A opinião dos colunistas é de inteira responsabilidade de cada um deles e não reflete a posição de ES Hoje

Uma bola gigante de natal no meio do caminho. Ou um poste abusivo?!

Há alguns meses quando iniciei essa coluna, tínhamos perdido os espaços na mídia que se dedicavam às artes. Vejo que ela tem funcionado como catalizador do renascimento de uma possível crítica das artes no estado.

Lembro que há quase 40 anos o Espírito Santo tinha em seus jornais impressos espaços dedicados à Arte e à Cultura. O Caderno 2, de A Gazeta, e o T 2, de A Tribuna eram espaços dedicados à cobertura a este fim. Musica, teatro, Dança e Artes Visuais tinham destaque até o inicio dos anos de 2000.
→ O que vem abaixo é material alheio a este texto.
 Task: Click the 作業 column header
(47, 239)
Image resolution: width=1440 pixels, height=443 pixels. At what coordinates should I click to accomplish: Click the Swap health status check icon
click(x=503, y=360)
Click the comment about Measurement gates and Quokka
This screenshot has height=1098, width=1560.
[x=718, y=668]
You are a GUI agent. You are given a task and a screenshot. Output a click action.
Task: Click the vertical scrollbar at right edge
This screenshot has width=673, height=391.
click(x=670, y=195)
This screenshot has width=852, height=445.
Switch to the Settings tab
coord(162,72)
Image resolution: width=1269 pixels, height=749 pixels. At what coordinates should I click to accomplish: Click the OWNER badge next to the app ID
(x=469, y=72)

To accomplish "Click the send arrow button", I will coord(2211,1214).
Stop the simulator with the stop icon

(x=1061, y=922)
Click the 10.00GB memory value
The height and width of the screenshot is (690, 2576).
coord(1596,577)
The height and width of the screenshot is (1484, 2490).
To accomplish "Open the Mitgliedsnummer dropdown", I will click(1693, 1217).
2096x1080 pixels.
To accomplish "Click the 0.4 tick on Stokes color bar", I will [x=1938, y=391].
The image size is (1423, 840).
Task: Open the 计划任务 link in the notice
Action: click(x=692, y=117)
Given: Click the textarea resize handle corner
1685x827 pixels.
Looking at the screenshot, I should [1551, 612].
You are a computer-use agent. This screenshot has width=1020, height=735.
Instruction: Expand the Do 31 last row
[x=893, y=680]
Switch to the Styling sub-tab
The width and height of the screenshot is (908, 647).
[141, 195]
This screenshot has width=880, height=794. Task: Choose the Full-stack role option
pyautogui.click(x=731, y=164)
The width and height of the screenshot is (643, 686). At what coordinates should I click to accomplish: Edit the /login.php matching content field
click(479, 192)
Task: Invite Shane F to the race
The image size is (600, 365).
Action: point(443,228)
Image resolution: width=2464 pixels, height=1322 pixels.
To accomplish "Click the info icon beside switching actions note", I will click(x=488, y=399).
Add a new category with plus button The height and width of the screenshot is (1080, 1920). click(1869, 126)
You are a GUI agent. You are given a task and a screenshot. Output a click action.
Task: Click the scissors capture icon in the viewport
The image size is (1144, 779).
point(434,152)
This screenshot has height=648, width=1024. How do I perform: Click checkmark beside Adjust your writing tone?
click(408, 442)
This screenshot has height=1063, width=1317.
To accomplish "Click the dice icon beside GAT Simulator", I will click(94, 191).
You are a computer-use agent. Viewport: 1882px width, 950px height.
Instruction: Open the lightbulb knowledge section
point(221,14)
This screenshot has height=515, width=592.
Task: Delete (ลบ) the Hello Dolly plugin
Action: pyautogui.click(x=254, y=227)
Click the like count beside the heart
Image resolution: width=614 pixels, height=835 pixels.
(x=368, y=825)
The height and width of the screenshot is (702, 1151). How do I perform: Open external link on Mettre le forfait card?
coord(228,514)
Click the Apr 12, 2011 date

Eu mesmo conheci Magno Godoy, um ícone da dança capixaba, nessas reportagens. Magno tinha um projeto poético centrado nos debates étnicos, muito antes dessa onda das últimas décadas. Sozinho, sem o devido reconhecimento, levava ao mundo um discurso cênico e corporal pautado numa herança e ancestralidade negra que marca parte da cultura do nosso estado.

Uma bola gigante de natal no meio do caminho. Ou um poste abusivo?!
Magno Godoy em detalhe do espetáculo Hibermatus (1994). Foto do acervo de Marcelo Ferreira

Lembro de nomes como Chenier (nosso último crítico de arte nos jornais), Marien Calixte, e alguns repórteres que foram se dedicando e especializando em matérias sobre as artes, como Chico Netto, Andrea Pena, Claudia Curry, dentre outros que conduziam esses espaços de informação e formação da comunidade para os limites do sensível e para as questões estéticas na nossa cultura.

Tínhamos repórteres dedicadas a escrever e acompanhar os eventos artísticos e culturais. Eram páginas inteiras com reportagens e coberturas que davam visibilidade à nossa produção cultural e aos seus atores sociais.

Lembro que em um determinado momento, já no meio ao processo de mudança editorial de um dos grandes jornais capixabas, ouvi – ao procurar dar mais dados do que era a mostra que eu estava envolvido e da profundidade do conteúdo que seria divulgado: “o papel do jornal deve apenas informar, numa linguagem simples, sem profundidade pois os leitores não querem conteúdo, querem informação…”

Nem sei se as palavras tinham sido exatamente essas, mas a conversa marcou a minha percepção do declínio das coberturas dos eventos artísticos – pelo menos no sentido de não os ver apenas como espetáculo. As matérias e coberturas de peças teatrais, recitais de música ou mostras visuais fora virando apenas “informativos” e nos perdemos ao longo dos anos, resultando num esvaziamento quase total desse papel das mídias na formação de uma sociedade.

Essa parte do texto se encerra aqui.